I’ve always loved this word when trying to explain something that connects in deeper and emotional ways. In the hierarchy of words for expressing such a communication connection, I think they rank in this order:
- Hear: A surface-level value, meaning I recognize your words.
- Understand: I get what your words mean.
- Agree: I hear, understand, and agree with what you’re saying.
- Align: I not only agree with what you’re saying, but my thinking runs parallel to yours.
- Resonate: All the above, but now I connect with your thoughts on a deeper, emotional and profound level, as though your words are touching my soul and spirit, and nesting into my psyche.
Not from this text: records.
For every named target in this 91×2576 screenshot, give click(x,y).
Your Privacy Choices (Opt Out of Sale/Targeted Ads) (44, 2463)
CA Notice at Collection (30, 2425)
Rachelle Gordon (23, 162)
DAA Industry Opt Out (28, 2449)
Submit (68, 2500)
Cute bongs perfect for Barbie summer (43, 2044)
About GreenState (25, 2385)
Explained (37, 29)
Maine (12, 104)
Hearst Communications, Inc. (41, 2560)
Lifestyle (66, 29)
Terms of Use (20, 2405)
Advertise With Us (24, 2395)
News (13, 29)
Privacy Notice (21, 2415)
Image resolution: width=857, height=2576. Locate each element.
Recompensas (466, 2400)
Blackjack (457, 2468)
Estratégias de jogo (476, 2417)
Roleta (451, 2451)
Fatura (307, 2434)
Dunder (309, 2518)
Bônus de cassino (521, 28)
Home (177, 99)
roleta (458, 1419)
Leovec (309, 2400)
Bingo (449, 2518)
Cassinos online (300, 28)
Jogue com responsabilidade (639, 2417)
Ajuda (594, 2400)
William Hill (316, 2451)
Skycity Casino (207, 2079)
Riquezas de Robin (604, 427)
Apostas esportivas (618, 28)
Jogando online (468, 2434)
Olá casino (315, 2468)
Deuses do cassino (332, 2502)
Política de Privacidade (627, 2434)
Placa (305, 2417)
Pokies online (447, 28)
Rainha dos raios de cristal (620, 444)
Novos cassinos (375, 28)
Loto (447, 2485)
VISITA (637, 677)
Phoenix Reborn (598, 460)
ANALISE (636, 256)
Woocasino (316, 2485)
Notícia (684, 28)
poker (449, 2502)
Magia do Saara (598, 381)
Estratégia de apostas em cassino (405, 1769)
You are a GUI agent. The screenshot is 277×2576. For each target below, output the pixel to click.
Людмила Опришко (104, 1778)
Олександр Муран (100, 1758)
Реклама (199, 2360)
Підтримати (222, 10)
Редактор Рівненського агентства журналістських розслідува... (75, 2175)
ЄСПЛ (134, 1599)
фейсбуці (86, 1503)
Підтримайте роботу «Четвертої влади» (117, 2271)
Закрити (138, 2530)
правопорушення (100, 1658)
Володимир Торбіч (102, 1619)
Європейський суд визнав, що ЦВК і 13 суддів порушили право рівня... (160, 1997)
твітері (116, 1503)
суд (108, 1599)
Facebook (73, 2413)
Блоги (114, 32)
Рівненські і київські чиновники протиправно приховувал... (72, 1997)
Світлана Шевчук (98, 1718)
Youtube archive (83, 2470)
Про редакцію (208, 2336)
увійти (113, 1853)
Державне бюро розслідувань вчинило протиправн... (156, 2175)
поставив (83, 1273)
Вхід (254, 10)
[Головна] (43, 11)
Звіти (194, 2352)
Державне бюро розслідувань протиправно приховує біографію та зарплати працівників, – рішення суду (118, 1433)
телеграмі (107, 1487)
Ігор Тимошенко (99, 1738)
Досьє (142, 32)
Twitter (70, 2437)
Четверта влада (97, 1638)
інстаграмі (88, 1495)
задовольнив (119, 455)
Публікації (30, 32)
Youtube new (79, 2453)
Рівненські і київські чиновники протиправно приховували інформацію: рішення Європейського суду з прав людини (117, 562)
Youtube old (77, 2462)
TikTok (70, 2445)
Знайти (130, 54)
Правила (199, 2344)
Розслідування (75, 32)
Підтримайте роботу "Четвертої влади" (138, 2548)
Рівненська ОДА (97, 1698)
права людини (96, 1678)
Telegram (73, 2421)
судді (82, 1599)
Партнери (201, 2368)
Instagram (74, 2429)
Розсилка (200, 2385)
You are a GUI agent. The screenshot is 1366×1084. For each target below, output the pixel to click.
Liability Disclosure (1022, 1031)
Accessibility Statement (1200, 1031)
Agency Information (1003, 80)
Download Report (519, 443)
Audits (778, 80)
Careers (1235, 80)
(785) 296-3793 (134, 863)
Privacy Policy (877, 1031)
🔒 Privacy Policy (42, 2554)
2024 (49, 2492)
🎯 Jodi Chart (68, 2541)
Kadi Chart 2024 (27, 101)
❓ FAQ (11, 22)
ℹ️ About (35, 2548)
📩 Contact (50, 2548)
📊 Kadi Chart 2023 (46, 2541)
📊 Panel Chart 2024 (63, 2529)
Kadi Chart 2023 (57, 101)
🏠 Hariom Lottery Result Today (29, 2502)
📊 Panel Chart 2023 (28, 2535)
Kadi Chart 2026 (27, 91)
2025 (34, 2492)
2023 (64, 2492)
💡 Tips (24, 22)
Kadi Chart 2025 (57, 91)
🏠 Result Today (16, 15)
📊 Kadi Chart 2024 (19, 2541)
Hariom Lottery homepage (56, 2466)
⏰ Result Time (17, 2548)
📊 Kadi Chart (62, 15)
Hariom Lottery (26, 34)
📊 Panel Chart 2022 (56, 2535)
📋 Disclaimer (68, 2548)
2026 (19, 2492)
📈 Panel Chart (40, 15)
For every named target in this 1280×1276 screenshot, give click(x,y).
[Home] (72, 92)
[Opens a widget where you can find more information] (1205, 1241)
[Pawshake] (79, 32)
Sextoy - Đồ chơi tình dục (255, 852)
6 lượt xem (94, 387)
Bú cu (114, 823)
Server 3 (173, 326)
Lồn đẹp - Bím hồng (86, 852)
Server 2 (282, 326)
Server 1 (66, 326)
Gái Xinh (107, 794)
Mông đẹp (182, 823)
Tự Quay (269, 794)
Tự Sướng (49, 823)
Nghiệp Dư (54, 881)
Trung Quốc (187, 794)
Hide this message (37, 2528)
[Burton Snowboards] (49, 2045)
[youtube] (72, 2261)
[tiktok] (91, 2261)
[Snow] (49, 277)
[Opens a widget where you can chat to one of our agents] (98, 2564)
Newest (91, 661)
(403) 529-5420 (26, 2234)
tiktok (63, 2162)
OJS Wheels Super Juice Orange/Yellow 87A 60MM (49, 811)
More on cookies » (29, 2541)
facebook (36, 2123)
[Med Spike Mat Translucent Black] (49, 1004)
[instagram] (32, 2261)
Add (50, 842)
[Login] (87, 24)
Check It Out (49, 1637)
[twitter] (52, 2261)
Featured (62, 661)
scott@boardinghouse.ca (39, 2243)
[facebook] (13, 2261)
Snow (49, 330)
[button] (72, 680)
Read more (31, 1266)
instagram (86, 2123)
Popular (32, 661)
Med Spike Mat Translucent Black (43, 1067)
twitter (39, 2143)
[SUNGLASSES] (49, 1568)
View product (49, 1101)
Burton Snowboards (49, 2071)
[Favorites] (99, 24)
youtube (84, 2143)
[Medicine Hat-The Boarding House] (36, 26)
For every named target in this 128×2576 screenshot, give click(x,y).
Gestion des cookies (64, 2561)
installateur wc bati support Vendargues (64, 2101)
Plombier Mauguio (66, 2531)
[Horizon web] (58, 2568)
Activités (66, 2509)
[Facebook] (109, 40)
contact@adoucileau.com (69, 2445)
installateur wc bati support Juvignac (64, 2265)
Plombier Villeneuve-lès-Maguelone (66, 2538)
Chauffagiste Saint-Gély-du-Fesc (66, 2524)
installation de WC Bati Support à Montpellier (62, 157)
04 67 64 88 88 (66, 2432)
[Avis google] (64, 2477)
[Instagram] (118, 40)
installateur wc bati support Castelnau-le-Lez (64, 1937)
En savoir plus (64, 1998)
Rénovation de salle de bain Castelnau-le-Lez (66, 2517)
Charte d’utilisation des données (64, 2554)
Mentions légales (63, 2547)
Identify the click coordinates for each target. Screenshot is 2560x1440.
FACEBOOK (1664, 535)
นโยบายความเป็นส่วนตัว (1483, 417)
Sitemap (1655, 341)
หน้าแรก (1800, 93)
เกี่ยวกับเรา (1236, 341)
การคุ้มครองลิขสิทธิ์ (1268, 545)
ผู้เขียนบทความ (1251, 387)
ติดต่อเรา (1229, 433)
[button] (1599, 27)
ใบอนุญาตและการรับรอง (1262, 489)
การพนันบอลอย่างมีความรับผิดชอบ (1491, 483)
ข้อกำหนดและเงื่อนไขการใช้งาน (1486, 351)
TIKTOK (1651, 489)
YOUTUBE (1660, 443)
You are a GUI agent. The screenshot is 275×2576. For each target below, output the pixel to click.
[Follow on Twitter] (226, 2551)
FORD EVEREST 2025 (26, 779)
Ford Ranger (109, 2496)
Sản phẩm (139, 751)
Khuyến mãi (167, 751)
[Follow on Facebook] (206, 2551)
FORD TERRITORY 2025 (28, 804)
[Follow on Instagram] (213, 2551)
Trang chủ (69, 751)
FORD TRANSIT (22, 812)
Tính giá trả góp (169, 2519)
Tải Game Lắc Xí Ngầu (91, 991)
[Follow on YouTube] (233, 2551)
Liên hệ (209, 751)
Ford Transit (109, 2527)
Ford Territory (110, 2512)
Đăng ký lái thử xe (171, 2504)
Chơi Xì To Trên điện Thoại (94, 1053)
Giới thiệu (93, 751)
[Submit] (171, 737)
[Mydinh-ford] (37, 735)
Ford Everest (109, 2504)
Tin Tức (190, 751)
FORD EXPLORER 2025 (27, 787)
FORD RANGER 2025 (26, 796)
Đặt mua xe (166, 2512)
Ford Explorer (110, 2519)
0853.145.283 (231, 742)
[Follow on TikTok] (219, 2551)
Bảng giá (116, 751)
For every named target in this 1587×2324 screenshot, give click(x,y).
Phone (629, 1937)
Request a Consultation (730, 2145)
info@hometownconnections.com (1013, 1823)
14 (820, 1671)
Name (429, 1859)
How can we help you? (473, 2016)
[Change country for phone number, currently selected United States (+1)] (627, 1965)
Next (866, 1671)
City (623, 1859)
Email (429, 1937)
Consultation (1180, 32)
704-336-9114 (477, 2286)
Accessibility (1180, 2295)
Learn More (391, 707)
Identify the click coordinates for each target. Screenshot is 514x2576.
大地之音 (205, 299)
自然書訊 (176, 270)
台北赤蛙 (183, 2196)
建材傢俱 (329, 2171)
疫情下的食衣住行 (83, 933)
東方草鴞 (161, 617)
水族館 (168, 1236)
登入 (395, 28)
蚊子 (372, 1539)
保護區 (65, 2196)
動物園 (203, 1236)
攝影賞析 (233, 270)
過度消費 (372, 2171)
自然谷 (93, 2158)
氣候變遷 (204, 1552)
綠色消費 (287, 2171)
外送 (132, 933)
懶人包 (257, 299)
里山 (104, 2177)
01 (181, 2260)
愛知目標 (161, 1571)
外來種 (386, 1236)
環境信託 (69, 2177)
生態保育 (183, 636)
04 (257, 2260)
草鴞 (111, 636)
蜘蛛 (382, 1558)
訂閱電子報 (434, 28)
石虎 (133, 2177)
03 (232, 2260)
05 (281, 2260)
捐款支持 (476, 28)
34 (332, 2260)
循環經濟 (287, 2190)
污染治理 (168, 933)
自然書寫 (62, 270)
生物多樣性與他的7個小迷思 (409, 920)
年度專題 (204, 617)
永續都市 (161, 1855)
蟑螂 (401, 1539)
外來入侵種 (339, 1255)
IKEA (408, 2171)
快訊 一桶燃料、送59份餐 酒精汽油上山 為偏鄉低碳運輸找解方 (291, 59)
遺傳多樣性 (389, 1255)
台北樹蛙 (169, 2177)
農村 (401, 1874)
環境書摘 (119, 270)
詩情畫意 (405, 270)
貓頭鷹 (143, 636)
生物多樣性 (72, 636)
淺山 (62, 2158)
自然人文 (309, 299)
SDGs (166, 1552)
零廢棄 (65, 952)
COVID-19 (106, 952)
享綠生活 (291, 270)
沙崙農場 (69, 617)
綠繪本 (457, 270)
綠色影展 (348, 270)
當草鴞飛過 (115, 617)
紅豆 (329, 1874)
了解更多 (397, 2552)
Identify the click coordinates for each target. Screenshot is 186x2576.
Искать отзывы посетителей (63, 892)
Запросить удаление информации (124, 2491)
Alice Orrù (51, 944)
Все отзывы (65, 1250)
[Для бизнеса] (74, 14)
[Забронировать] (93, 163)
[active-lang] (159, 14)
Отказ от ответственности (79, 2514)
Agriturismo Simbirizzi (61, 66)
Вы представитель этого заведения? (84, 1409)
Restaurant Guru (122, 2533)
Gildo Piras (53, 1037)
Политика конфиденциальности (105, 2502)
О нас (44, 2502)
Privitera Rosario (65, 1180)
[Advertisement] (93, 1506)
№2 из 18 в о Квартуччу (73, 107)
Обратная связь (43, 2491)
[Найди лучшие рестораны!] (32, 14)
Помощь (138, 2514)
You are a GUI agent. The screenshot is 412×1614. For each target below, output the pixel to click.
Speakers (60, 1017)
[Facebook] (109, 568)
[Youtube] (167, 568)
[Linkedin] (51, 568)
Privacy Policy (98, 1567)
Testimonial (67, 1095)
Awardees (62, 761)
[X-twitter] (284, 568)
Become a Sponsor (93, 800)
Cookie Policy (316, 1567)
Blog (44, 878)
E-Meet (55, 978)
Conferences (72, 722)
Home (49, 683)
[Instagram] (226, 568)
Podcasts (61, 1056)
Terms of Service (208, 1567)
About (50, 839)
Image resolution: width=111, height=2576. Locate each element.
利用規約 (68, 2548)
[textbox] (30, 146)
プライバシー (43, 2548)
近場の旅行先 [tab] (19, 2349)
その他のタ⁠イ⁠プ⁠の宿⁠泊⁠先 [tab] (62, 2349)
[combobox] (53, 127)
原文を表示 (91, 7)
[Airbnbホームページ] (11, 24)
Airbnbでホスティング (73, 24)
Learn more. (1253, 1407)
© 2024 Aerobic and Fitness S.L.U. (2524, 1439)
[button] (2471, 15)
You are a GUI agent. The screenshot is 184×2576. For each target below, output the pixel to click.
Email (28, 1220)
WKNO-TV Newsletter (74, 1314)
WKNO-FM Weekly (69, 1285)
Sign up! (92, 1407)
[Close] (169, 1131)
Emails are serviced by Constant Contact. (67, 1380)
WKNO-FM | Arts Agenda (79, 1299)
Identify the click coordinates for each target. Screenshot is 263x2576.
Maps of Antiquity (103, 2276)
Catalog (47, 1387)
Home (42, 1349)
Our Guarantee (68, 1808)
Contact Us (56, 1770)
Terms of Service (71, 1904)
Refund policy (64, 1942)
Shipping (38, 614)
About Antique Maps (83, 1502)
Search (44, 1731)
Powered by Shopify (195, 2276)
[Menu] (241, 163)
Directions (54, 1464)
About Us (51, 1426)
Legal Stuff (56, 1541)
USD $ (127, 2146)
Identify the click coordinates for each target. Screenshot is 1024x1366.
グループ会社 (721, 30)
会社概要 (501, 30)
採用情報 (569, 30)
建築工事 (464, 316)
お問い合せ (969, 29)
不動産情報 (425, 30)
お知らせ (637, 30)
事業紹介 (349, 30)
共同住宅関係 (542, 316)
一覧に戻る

Unfortunately, “resonate” has drifted to where some see it as pretentious or hip to use, and thus dilutes it a bit and can elicit a raised eyebrow from the one you’re communicating with. Still, it remains a special word that best explains something deeply connecting or affecting.
Despite the potential stigma of pretension (what a great punk rock band name – Potential Stigma of Pretension), there’s nothing else out there (yet) that fits and conveys as well as “resonate.”